# Your assignment:
Nothing in the listing may be skipped; repeat it all exactly.

# Information shown:
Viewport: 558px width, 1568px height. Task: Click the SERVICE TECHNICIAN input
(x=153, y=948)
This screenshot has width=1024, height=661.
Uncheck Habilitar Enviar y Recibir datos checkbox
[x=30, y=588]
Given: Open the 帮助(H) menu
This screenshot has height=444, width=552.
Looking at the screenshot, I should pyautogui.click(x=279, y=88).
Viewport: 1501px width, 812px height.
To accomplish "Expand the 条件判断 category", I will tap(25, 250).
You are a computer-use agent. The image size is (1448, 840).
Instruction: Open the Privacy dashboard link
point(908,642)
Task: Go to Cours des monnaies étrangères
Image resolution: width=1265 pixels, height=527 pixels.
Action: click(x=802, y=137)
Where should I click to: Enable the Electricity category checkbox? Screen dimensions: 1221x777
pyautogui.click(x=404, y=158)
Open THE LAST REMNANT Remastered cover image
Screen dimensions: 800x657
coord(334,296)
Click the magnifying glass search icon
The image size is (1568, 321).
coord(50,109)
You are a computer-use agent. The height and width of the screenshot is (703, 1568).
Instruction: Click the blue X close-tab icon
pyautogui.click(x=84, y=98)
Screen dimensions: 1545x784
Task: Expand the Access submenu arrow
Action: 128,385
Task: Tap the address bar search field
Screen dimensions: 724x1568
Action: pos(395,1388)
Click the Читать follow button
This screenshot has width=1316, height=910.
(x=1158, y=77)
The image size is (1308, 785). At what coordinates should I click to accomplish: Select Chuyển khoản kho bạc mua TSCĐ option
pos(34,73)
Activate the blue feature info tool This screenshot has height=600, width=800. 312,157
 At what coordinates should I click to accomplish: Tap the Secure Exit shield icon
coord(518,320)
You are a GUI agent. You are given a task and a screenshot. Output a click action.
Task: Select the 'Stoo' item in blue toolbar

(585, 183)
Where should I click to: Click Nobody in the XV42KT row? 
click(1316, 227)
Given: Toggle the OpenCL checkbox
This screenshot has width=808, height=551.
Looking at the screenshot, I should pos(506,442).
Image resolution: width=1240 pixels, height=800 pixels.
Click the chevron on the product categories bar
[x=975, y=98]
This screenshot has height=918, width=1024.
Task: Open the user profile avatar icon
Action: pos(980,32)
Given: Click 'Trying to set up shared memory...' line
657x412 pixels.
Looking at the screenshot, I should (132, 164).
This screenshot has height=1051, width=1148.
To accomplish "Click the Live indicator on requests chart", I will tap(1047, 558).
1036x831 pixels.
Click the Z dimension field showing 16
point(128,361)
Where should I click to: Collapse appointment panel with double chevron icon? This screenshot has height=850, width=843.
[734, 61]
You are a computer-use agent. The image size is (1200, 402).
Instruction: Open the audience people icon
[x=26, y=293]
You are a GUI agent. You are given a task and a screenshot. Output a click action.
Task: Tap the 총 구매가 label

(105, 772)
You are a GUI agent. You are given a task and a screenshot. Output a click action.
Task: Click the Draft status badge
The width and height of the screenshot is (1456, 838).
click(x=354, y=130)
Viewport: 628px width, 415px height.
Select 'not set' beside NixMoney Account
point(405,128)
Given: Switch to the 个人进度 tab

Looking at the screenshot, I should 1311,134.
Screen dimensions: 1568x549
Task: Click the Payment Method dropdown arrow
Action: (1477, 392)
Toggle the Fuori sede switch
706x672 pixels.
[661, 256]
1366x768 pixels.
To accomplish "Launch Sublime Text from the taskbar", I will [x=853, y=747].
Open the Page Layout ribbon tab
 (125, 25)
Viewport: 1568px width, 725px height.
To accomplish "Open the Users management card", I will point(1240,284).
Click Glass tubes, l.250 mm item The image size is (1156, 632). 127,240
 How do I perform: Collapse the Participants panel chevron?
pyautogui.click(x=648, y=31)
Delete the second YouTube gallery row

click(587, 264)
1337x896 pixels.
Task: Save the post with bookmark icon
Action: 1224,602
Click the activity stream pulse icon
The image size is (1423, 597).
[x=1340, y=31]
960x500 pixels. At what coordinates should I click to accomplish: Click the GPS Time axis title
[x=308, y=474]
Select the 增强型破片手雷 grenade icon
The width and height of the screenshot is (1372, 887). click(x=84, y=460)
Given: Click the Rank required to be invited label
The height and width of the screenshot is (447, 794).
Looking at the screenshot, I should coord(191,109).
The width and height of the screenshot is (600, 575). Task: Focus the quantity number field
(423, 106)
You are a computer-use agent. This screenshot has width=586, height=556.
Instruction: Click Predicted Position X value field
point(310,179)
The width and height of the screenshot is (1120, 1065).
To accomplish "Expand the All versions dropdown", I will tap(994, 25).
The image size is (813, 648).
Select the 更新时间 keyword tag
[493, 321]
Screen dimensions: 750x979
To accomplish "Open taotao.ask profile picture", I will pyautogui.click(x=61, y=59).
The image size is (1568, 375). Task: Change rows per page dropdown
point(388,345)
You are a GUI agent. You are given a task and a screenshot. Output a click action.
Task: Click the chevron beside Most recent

# Written response:
Viewport: 558px width, 1568px height. Task: Click the SERVICE TECHNICIAN input
(x=153, y=948)
This screenshot has width=1024, height=661.
Uncheck Habilitar Enviar y Recibir datos checkbox
[x=30, y=588]
Given: Open the 帮助(H) menu
This screenshot has height=444, width=552.
Looking at the screenshot, I should pyautogui.click(x=279, y=88).
Viewport: 1501px width, 812px height.
To accomplish "Expand the 条件判断 category", I will tap(25, 250).
You are a computer-use agent. The image size is (1448, 840).
Instruction: Open the Privacy dashboard link
point(908,642)
Task: Go to Cours des monnaies étrangères
Image resolution: width=1265 pixels, height=527 pixels.
Action: click(x=802, y=137)
Where should I click to: Enable the Electricity category checkbox? Screen dimensions: 1221x777
pyautogui.click(x=404, y=158)
Open THE LAST REMNANT Remastered cover image
Screen dimensions: 800x657
coord(334,296)
Click the magnifying glass search icon
The image size is (1568, 321).
coord(50,109)
You are a computer-use agent. The height and width of the screenshot is (703, 1568).
Instruction: Click the blue X close-tab icon
pyautogui.click(x=84, y=98)
Screen dimensions: 1545x784
Task: Expand the Access submenu arrow
Action: 128,385
Task: Tap the address bar search field
Screen dimensions: 724x1568
Action: pos(395,1388)
Click the Читать follow button
This screenshot has width=1316, height=910.
(x=1158, y=77)
The image size is (1308, 785). At what coordinates should I click to accomplish: Select Chuyển khoản kho bạc mua TSCĐ option
pos(34,73)
Activate the blue feature info tool This screenshot has height=600, width=800. 312,157
 At what coordinates should I click to accomplish: Tap the Secure Exit shield icon
coord(518,320)
You are a GUI agent. You are given a task and a screenshot. Output a click action.
Task: Select the 'Stoo' item in blue toolbar

(585, 183)
Where should I click to: Click Nobody in the XV42KT row? 
click(1316, 227)
Given: Toggle the OpenCL checkbox
This screenshot has width=808, height=551.
Looking at the screenshot, I should pos(506,442).
Image resolution: width=1240 pixels, height=800 pixels.
Click the chevron on the product categories bar
[x=975, y=98]
This screenshot has height=918, width=1024.
Task: Open the user profile avatar icon
Action: pos(980,32)
Given: Click 'Trying to set up shared memory...' line
657x412 pixels.
Looking at the screenshot, I should (132, 164).
This screenshot has height=1051, width=1148.
To accomplish "Click the Live indicator on requests chart", I will tap(1047, 558).
1036x831 pixels.
Click the Z dimension field showing 16
point(128,361)
Where should I click to: Collapse appointment panel with double chevron icon? This screenshot has height=850, width=843.
[734, 61]
You are a computer-use agent. The image size is (1200, 402).
Instruction: Open the audience people icon
[x=26, y=293]
You are a GUI agent. You are given a task and a screenshot. Output a click action.
Task: Tap the 총 구매가 label

(105, 772)
You are a GUI agent. You are given a task and a screenshot. Output a click action.
Task: Click the Draft status badge
The width and height of the screenshot is (1456, 838).
click(x=354, y=130)
Viewport: 628px width, 415px height.
Select 'not set' beside NixMoney Account
point(405,128)
Given: Switch to the 个人进度 tab

Looking at the screenshot, I should 1311,134.
Screen dimensions: 1568x549
Task: Click the Payment Method dropdown arrow
Action: (1477, 392)
Toggle the Fuori sede switch
706x672 pixels.
[661, 256]
1366x768 pixels.
To accomplish "Launch Sublime Text from the taskbar", I will [x=853, y=747].
Open the Page Layout ribbon tab
 (125, 25)
Viewport: 1568px width, 725px height.
To accomplish "Open the Users management card", I will point(1240,284).
Click Glass tubes, l.250 mm item The image size is (1156, 632). 127,240
 How do I perform: Collapse the Participants panel chevron?
pyautogui.click(x=648, y=31)
Delete the second YouTube gallery row

click(587, 264)
1337x896 pixels.
Task: Save the post with bookmark icon
Action: 1224,602
Click the activity stream pulse icon
The image size is (1423, 597).
[x=1340, y=31]
960x500 pixels. At what coordinates should I click to accomplish: Click the GPS Time axis title
[x=308, y=474]
Select the 增强型破片手雷 grenade icon
The width and height of the screenshot is (1372, 887). click(x=84, y=460)
Given: Click the Rank required to be invited label
The height and width of the screenshot is (447, 794).
Looking at the screenshot, I should coord(191,109).
The width and height of the screenshot is (600, 575). Task: Focus the quantity number field
(423, 106)
You are a computer-use agent. This screenshot has width=586, height=556.
Instruction: Click Predicted Position X value field
point(310,179)
The width and height of the screenshot is (1120, 1065).
To accomplish "Expand the All versions dropdown", I will tap(994, 25).
The image size is (813, 648).
Select the 更新时间 keyword tag
[493, 321]
Screen dimensions: 750x979
To accomplish "Open taotao.ask profile picture", I will pyautogui.click(x=61, y=59).
The image size is (1568, 375). Task: Change rows per page dropdown
point(388,345)
You are a GUI agent. You are given a task and a screenshot. Output a click action.
Task: Click the chevron beside Most recent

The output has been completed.